--- EXTRACTED INFORMATION Enclosed Below ---

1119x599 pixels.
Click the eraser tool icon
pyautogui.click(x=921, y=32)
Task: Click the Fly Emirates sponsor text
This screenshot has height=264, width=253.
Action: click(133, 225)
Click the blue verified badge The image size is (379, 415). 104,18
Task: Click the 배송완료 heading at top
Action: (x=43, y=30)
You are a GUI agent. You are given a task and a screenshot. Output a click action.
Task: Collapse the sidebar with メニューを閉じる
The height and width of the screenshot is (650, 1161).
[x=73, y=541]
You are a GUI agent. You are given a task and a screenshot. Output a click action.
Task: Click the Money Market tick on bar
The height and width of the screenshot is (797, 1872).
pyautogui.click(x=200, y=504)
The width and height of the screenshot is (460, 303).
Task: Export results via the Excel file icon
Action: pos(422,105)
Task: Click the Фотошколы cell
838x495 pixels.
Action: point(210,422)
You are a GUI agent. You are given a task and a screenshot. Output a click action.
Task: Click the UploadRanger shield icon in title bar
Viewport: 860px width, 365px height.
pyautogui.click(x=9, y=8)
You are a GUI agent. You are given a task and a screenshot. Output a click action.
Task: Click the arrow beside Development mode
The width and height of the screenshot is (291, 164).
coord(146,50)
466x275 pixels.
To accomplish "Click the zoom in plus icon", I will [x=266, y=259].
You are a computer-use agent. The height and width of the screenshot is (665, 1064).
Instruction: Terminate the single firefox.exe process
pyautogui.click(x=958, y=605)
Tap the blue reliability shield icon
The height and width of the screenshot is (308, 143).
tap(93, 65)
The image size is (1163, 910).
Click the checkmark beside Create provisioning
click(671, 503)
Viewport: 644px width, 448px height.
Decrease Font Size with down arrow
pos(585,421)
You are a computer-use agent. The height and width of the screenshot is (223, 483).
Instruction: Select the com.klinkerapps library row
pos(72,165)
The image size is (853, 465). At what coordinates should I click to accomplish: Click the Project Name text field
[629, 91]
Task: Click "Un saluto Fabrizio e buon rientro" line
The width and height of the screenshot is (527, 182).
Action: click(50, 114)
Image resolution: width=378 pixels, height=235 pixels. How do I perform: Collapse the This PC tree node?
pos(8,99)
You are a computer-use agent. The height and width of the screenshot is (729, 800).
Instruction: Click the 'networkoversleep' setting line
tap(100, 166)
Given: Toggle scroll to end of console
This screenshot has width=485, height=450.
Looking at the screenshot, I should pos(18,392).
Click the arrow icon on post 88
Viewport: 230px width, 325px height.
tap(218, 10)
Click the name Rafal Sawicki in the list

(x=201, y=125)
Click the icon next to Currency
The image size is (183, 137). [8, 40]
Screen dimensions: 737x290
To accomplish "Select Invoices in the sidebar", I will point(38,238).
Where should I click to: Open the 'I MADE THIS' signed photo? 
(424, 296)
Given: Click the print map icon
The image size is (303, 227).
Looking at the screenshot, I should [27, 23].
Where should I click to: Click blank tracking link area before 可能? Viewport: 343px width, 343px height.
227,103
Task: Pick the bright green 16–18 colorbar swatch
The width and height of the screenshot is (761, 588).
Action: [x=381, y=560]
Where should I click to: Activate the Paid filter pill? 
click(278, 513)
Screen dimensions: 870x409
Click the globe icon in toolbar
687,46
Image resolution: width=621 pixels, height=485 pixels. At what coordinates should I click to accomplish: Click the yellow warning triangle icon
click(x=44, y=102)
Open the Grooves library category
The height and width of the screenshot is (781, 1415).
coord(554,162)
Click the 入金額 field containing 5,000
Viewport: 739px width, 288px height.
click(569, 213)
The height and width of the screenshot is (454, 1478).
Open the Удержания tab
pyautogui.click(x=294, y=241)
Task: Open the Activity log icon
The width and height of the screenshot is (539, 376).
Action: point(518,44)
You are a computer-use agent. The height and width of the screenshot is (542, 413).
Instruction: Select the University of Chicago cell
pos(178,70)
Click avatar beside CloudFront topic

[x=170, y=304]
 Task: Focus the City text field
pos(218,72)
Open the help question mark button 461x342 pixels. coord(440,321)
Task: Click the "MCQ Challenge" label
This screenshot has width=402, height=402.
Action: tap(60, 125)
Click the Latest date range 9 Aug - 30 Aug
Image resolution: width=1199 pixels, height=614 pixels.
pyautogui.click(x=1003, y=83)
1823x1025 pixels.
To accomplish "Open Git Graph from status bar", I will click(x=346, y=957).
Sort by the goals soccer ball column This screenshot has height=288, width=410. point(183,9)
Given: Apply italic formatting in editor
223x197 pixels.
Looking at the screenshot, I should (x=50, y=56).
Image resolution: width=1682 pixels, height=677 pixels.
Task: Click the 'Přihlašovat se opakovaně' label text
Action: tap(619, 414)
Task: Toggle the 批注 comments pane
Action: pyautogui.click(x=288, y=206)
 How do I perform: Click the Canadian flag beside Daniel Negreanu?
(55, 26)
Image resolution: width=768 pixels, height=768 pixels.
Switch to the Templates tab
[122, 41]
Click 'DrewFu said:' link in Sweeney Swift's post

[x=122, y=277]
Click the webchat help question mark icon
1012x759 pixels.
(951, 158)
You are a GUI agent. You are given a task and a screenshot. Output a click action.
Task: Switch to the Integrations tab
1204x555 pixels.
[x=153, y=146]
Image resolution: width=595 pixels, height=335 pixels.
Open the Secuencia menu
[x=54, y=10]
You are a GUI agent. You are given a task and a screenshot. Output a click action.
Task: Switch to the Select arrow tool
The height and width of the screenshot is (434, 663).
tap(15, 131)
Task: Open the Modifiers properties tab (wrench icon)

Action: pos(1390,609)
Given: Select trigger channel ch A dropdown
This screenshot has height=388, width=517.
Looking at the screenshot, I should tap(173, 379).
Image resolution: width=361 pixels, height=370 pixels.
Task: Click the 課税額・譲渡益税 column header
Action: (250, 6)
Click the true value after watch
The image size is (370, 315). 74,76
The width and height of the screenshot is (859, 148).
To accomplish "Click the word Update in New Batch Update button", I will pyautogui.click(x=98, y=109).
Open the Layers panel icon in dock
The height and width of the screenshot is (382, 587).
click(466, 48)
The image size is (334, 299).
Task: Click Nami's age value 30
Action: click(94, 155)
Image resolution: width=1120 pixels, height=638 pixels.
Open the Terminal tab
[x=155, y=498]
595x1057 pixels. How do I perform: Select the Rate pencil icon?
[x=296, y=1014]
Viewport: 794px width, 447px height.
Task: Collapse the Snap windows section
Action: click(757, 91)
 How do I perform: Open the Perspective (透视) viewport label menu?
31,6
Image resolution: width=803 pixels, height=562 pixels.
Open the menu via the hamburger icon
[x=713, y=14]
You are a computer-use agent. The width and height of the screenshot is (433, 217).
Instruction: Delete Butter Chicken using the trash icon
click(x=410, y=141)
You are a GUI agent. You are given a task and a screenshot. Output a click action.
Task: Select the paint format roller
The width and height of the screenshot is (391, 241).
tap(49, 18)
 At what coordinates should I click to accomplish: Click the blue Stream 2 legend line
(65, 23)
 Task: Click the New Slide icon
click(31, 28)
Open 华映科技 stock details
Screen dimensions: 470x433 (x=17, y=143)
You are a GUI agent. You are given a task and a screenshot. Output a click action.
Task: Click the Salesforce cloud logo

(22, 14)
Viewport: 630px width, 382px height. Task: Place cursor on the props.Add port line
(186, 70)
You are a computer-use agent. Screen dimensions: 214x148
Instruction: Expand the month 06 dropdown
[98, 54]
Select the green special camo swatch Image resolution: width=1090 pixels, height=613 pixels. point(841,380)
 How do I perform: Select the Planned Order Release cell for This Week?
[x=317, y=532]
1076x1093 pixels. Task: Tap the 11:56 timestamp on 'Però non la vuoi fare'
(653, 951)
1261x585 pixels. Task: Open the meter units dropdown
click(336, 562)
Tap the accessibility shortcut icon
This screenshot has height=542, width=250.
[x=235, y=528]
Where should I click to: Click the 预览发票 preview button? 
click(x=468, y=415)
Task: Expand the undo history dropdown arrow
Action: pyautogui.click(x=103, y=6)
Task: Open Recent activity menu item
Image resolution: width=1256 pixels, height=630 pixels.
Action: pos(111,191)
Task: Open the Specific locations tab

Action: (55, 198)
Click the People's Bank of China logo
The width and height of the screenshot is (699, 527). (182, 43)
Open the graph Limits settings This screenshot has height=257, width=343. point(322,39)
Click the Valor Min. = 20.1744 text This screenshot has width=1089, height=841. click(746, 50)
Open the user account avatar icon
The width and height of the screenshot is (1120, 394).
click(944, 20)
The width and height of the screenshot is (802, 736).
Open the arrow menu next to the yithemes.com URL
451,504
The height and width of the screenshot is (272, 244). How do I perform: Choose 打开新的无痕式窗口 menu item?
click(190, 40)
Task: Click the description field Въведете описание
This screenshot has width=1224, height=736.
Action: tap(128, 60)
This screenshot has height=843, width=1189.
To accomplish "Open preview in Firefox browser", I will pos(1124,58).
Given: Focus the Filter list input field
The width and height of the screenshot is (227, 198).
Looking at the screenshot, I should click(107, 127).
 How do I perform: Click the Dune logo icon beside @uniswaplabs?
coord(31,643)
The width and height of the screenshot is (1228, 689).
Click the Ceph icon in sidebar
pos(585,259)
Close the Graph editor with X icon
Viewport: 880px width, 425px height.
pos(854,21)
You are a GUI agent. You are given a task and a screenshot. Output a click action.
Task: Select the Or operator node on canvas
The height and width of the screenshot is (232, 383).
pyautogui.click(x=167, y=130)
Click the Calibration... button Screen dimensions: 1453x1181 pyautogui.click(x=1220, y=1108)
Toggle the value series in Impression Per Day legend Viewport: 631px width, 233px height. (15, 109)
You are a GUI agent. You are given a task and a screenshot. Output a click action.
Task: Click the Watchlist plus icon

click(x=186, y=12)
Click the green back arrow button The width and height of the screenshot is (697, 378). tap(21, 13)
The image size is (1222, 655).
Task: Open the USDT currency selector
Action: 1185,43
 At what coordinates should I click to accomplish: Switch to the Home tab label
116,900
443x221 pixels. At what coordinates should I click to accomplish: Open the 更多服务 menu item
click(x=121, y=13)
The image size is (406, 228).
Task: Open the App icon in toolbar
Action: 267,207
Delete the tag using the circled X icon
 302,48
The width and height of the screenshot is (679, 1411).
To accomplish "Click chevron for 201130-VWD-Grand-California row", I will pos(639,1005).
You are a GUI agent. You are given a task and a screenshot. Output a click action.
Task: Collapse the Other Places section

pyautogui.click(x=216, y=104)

--- End of Enclosed EXTRACTED INFORMATION ---

What is needed is each line of the entries that contains the word "editor".

Given: Apply italic formatting in editor
Close the Graph editor with X icon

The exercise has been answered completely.